Short problem
Rescale the part that opens with the line containing "has height=1490, width=556." and closes with the line containing "pyautogui.click(x=958, y=410)", both included, by writing out only those rows in full with their requests. Multiply every coordinate in the answers by 1.95 and round each to a whole number, with halves rounded up.
**** Task data ****
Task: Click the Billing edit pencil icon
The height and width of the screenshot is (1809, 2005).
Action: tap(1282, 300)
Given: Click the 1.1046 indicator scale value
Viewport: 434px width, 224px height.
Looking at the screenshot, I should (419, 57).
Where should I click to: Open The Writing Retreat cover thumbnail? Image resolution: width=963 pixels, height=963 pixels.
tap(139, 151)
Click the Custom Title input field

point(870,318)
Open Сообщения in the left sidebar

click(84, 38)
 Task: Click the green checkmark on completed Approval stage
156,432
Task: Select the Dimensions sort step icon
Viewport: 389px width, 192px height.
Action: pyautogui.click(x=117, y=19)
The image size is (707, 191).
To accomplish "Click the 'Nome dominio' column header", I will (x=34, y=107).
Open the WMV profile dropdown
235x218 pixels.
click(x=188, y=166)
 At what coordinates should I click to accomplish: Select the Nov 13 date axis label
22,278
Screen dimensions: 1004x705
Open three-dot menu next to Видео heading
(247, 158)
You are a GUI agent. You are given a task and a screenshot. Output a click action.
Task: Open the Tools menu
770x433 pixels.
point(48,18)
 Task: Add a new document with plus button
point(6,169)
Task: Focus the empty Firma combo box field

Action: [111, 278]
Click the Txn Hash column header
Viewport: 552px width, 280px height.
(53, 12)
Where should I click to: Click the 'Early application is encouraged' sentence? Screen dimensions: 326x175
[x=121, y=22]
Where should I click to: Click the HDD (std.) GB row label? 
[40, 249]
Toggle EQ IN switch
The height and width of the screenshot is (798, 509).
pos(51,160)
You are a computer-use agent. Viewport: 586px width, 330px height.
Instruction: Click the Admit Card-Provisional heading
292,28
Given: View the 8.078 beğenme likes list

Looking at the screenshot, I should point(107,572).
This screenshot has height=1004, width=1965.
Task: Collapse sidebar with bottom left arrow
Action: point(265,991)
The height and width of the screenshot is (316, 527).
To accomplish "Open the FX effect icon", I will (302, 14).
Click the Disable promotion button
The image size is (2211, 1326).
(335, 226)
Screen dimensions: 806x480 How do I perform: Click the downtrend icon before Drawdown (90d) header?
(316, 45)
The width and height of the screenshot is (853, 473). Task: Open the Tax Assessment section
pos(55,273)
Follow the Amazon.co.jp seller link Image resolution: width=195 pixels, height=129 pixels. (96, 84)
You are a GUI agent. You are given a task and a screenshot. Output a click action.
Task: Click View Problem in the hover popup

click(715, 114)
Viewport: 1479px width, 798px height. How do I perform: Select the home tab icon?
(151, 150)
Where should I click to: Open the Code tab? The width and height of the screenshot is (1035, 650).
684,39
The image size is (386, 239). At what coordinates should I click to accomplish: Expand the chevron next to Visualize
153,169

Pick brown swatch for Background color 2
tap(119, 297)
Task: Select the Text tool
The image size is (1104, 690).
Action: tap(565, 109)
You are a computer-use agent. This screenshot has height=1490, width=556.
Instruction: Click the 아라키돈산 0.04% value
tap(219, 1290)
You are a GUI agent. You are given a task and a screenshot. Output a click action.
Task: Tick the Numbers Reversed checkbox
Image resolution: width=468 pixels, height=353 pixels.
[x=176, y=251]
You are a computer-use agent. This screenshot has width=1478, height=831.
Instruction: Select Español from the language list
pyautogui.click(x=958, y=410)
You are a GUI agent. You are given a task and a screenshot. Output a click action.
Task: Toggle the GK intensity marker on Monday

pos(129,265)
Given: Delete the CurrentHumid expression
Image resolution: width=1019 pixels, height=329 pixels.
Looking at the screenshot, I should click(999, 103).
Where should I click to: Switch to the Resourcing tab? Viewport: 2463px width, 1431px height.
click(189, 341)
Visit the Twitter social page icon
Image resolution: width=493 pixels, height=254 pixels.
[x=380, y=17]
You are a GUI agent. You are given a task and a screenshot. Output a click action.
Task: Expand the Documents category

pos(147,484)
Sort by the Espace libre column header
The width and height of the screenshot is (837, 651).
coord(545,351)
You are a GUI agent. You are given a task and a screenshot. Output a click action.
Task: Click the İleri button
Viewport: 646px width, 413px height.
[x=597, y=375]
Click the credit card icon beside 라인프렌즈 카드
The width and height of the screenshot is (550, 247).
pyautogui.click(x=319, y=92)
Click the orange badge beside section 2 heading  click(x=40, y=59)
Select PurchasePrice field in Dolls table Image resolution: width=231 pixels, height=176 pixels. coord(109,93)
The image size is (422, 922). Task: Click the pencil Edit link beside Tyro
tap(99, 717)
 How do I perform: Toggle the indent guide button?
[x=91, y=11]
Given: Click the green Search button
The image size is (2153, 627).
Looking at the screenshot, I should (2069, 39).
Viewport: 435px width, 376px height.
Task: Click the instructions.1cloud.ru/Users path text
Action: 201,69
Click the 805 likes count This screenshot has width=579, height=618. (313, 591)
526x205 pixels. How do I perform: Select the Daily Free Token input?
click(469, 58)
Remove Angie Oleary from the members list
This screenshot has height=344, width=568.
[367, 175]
****
Response to this exercise
You are a computer-use agent. This screenshot has height=1490, width=556.
Instruction: Click the 아라키돈산 0.04% value
tap(427, 2516)
You are a GUI agent. You are given a task and a screenshot. Output a click action.
Task: Tick the Numbers Reversed checkbox
Image resolution: width=468 pixels, height=353 pixels.
[x=343, y=489]
You are a computer-use agent. This screenshot has width=1478, height=831.
Instruction: Select Español from the language list
pyautogui.click(x=1868, y=800)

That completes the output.